Top of Listed records

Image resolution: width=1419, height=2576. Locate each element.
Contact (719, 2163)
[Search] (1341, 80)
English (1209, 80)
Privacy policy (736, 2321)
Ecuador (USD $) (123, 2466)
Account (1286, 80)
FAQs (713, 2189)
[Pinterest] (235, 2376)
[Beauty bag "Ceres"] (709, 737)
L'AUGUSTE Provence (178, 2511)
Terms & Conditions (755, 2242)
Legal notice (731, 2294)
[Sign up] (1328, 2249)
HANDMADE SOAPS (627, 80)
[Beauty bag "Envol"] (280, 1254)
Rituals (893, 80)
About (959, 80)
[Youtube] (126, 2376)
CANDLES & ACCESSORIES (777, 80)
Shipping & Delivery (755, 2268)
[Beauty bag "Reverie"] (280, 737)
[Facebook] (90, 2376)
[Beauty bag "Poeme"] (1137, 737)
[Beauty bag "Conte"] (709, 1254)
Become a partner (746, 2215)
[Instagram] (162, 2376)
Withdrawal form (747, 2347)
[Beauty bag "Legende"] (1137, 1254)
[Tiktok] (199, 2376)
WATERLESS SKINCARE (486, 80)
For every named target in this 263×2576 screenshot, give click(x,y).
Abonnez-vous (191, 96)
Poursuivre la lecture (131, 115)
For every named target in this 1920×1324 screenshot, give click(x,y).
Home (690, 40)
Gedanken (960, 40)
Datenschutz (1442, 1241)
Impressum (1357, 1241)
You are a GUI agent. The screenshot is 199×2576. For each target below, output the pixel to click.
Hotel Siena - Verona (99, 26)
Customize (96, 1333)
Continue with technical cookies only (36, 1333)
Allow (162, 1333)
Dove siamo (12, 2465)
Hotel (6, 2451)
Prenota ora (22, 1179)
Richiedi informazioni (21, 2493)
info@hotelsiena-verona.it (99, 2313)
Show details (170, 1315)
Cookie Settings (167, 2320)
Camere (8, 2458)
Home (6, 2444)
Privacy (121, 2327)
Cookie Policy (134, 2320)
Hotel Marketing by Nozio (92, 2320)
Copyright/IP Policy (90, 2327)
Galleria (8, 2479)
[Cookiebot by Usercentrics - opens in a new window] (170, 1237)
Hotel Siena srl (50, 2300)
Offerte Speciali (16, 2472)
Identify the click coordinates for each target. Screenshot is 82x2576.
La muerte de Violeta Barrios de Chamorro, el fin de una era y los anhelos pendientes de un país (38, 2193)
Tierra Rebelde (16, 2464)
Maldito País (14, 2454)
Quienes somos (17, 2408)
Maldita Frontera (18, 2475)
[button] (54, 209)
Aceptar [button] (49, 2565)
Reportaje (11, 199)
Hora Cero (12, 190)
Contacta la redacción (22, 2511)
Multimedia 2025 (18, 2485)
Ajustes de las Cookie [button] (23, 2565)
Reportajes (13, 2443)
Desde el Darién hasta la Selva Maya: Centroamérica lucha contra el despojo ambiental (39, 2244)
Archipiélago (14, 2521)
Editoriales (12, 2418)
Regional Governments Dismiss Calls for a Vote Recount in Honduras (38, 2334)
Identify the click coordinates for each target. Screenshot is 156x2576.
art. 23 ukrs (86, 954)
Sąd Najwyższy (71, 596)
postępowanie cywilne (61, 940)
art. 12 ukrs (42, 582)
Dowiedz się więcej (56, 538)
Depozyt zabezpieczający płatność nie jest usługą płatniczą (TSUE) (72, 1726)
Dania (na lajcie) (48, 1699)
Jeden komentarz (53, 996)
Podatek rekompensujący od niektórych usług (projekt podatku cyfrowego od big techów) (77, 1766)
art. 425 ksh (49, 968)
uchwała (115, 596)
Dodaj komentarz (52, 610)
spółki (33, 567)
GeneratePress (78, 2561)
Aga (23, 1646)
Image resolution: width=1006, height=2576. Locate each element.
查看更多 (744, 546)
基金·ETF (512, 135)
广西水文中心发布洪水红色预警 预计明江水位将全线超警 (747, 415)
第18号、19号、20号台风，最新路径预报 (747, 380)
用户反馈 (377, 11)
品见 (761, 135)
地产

Bottom of Listed records

- **Problem requirements**:
From the records above, quote only the lines running from the line with "Terms & Conditions (755, 2242)" to the line with "Archipiélago (14, 2521)", both lines included.

- **Solution to the exercise**:
Terms & Conditions (755, 2242)
Legal notice (731, 2294)
[Sign up] (1328, 2249)
HANDMADE SOAPS (627, 80)
[Beauty bag "Envol"] (280, 1254)
Rituals (893, 80)
About (959, 80)
[Youtube] (126, 2376)
CANDLES & ACCESSORIES (777, 80)
Shipping & Delivery (755, 2268)
[Beauty bag "Reverie"] (280, 737)
[Facebook] (90, 2376)
[Beauty bag "Poeme"] (1137, 737)
[Beauty bag "Conte"] (709, 1254)
Become a partner (746, 2215)
[Instagram] (162, 2376)
Withdrawal form (747, 2347)
[Beauty bag "Legende"] (1137, 1254)
[Tiktok] (199, 2376)
WATERLESS SKINCARE (486, 80)
For every named target in this 263×2576 screenshot, give click(x,y).
Abonnez-vous (191, 96)
Poursuivre la lecture (131, 115)
For every named target in this 1920×1324 screenshot, give click(x,y).
Home (690, 40)
Gedanken (960, 40)
Datenschutz (1442, 1241)
Impressum (1357, 1241)
You are a GUI agent. The screenshot is 199×2576. For each target below, output the pixel to click.
Hotel Siena - Verona (99, 26)
Customize (96, 1333)
Continue with technical cookies only (36, 1333)
Allow (162, 1333)
Dove siamo (12, 2465)
Hotel (6, 2451)
Prenota ora (22, 1179)
Richiedi informazioni (21, 2493)
info@hotelsiena-verona.it (99, 2313)
Show details (170, 1315)
Cookie Settings (167, 2320)
Camere (8, 2458)
Home (6, 2444)
Privacy (121, 2327)
Cookie Policy (134, 2320)
Hotel Marketing by Nozio (92, 2320)
Copyright/IP Policy (90, 2327)
Galleria (8, 2479)
[Cookiebot by Usercentrics - opens in a new window] (170, 1237)
Hotel Siena srl (50, 2300)
Offerte Speciali (16, 2472)
Identify the click coordinates for each target. Screenshot is 82x2576.
La muerte de Violeta Barrios de Chamorro, el fin de una era y los anhelos pendientes de un país (38, 2193)
Tierra Rebelde (16, 2464)
Maldito País (14, 2454)
Quienes somos (17, 2408)
Maldita Frontera (18, 2475)
[button] (54, 209)
Aceptar [button] (49, 2565)
Reportaje (11, 199)
Hora Cero (12, 190)
Contacta la redacción (22, 2511)
Multimedia 2025 (18, 2485)
Ajustes de las Cookie [button] (23, 2565)
Reportajes (13, 2443)
Desde el Darién hasta la Selva Maya: Centroamérica lucha contra el despojo ambiental (39, 2244)
Archipiélago (14, 2521)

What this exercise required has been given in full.